For a presumed deadlock, you should use the coredumper script, which will, I believe, attach gdb to the running process.

It sounds like our favourite misinformation source has diagnosed the wrong thread. You need to provide the actual all threads backtrace, not an LLM’s attempt to summarise, a probably innocent, single thread.

dotcom · March 25, 2025, 12:34pm

ok… so will need to wait until FPBX dev’s provide the coredumper script for Debian right?

david55 · March 25, 2025, 12:49pm

You can use gcore to take a core dump of a running process.

Then you can use it gdb, and use the “thread apply all bt” command to get backtraces for all the threads.

coredumper will do more, but you would need to look at how it works.

dotcom · March 25, 2025, 3:58pm

Analysis: Core Issue Identified (Deadlock in PJSIP / TCP transport):

Multiple threads (especially threads #90, #96, #111, and #117) are blocked, attempting to acquire a lock in the PJSIP (libasteriskpj.so) layer:

Key repeated pattern across threads:

#0  futex_wait
#1  __GI___lll_lock_wait
#2  pthread_mutex_lock
#3  pj_mutex_lock
#4  pj_lock_acquire
#5  grp_lock_acquire
#6  pj_grp_lock_acquire
#7  pj_ioqueue_lock_key
#8  pj_ioqueue_send
#9  pj_activesock_send
#10 tcp_send_msg
...

Specifically, threads seem stuck on sending TCP messages (tcp_send_msg), indicating a lock-up or deadlock within PJSIP’s TCP transport layer.

Does this rings a bell on your side by any chance?

david55 · March 25, 2025, 5:55pm

Whilst it doesn’t ring any bells, it does sound like a deadlock.

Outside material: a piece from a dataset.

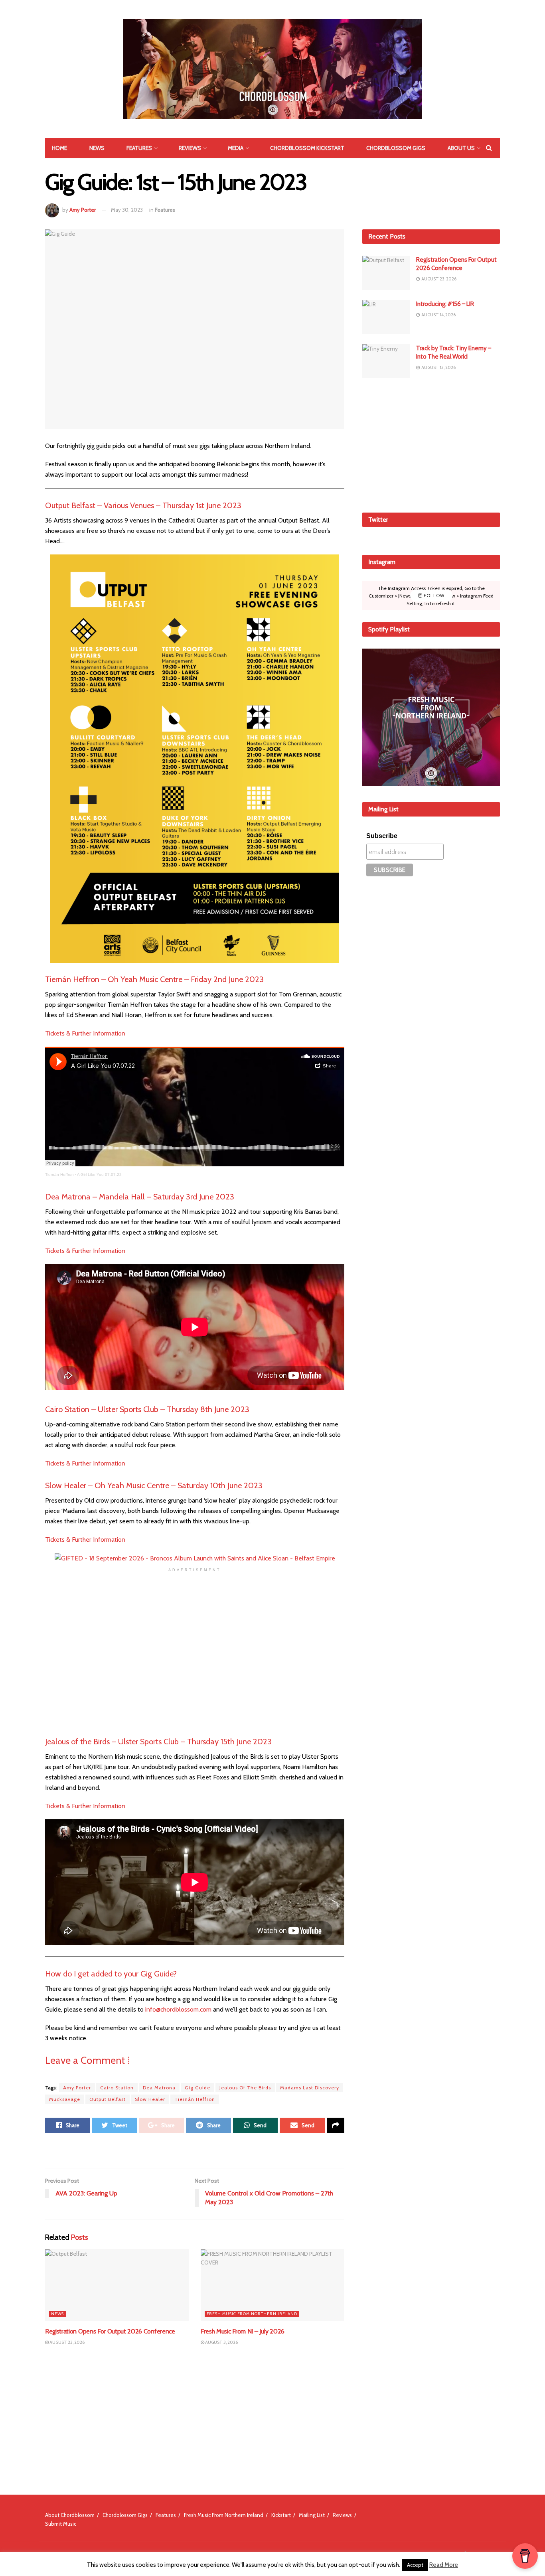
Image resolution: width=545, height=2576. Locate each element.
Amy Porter (82, 210)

What is the source code line number from which the above is called, and what is the version of the source code? The full stack frame for frames 7 through 9 might also be helpful.

I assume this wasn’t built with thread debugging, so there is no easy way of fining what currently owns the lock that isn’t available, but maybe look for a thread that is waiting on something different within tcp_send_msg (although it is possible that a lock was not released before that exited.